(Stored data)
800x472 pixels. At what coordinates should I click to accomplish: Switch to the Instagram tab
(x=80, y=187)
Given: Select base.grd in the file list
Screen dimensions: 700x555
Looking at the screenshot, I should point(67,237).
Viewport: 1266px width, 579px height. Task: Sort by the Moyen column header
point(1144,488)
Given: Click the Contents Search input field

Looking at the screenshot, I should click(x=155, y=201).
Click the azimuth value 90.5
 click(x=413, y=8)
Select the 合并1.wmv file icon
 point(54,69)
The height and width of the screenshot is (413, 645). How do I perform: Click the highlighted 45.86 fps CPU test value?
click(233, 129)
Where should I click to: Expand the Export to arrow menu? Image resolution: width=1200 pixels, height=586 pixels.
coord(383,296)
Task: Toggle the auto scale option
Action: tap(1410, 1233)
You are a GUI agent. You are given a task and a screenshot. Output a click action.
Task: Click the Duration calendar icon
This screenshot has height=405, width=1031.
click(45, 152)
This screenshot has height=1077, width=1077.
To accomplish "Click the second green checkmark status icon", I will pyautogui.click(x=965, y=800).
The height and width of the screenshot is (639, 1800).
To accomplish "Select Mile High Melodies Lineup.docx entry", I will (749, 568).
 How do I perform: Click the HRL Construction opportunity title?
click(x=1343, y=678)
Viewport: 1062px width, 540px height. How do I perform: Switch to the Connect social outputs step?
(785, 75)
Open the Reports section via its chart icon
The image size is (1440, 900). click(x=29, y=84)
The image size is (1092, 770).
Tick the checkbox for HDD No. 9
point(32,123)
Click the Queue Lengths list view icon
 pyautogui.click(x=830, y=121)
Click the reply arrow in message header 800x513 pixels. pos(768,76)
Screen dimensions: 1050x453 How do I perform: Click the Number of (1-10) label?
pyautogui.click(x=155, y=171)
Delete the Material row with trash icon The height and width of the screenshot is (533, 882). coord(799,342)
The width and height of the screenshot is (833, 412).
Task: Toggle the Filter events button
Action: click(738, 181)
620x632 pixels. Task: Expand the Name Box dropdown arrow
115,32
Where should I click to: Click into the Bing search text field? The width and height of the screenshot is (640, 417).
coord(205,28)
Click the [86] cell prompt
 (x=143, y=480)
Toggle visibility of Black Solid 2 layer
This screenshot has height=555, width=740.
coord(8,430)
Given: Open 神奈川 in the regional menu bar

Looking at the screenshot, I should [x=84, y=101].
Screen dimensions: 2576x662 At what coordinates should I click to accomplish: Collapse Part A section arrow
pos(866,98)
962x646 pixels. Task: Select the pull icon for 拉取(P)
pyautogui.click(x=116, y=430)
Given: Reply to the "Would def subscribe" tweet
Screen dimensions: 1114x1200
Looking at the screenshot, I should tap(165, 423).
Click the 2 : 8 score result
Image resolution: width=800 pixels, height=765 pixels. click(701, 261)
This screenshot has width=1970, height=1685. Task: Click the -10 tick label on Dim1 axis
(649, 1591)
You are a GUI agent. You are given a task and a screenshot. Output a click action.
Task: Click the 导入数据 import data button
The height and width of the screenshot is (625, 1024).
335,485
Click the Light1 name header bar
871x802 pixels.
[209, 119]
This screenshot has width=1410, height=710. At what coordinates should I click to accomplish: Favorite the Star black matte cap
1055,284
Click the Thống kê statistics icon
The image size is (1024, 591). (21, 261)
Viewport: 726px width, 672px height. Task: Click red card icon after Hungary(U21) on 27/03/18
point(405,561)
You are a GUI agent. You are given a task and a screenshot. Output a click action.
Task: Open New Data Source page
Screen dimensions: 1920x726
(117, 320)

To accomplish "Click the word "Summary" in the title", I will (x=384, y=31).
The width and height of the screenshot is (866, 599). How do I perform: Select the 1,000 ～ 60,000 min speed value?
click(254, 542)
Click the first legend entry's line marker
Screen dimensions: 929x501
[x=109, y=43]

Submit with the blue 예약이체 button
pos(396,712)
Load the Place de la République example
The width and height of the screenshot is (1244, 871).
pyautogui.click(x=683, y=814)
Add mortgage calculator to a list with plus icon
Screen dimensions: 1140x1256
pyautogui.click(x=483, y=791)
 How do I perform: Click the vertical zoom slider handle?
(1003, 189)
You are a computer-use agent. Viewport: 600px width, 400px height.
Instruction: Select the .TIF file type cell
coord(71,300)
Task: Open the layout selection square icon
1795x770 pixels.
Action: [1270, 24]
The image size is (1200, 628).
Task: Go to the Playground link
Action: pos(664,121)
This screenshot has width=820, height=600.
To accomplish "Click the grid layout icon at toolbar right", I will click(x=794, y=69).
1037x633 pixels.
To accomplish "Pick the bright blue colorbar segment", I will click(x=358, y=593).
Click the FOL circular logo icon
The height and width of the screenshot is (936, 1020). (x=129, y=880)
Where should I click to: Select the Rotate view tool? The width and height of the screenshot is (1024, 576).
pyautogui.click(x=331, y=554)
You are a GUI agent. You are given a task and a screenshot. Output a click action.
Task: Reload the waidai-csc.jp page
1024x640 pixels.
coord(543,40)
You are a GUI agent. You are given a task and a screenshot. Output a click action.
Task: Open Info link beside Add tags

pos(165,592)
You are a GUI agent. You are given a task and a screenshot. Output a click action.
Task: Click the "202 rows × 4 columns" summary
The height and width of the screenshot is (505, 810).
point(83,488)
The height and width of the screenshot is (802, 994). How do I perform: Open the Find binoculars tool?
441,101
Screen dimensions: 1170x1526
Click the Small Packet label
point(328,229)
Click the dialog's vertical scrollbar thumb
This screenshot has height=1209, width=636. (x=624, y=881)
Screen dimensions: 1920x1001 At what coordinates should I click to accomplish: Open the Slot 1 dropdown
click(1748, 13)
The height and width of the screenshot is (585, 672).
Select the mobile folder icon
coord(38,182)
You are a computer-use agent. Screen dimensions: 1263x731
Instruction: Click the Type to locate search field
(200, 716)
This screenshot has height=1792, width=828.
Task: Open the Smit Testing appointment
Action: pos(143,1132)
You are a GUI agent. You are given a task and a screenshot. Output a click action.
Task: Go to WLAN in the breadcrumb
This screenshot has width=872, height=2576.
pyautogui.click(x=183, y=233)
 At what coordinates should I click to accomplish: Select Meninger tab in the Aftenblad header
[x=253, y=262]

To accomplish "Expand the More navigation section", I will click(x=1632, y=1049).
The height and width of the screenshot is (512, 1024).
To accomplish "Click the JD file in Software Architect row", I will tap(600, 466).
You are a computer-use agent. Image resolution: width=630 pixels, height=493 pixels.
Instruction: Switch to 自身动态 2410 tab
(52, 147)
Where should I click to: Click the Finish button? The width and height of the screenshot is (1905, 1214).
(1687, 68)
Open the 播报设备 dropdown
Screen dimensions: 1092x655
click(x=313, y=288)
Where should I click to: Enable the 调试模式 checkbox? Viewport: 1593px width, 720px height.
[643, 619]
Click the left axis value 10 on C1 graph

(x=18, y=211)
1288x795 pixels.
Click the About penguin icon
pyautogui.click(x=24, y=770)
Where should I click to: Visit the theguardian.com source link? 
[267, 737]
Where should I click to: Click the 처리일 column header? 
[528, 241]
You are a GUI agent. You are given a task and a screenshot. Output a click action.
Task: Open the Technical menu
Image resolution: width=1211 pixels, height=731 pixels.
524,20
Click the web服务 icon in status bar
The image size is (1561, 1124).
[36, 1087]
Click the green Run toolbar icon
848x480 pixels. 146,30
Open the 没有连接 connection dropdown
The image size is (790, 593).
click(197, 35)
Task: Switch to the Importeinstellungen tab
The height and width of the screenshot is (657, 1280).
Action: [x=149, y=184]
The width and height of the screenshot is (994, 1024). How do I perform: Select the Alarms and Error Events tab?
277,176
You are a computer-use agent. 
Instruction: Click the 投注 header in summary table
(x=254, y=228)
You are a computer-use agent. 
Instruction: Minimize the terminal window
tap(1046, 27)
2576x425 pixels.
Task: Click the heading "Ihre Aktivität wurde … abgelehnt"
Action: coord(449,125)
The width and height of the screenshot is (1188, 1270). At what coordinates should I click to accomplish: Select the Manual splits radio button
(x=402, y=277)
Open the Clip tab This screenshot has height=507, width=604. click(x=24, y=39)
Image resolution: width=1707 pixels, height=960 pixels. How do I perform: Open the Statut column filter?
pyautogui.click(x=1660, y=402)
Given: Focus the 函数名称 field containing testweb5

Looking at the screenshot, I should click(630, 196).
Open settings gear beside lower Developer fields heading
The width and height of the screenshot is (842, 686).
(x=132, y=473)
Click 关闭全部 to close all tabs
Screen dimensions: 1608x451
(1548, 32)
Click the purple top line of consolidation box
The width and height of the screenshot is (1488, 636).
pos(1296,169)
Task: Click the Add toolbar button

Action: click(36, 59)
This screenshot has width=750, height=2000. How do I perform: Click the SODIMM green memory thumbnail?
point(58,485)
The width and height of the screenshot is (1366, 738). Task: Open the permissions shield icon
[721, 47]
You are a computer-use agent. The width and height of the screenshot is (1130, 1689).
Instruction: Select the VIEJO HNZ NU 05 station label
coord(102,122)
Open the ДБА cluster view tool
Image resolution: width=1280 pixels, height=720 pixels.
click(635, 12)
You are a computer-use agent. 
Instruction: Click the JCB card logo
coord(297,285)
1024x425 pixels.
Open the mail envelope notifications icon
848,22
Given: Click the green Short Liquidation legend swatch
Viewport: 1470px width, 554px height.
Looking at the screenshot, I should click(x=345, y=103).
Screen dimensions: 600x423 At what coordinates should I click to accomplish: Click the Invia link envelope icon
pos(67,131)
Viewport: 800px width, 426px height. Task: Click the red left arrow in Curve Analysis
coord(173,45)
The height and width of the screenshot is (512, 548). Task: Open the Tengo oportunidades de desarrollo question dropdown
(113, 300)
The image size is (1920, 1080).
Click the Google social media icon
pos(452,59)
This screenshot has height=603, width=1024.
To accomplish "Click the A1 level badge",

Your objective:
Take from the entries every line that has the string "page".

Response:
Task: Open New Data Source page
Task: Reload the waidai-csc.jp page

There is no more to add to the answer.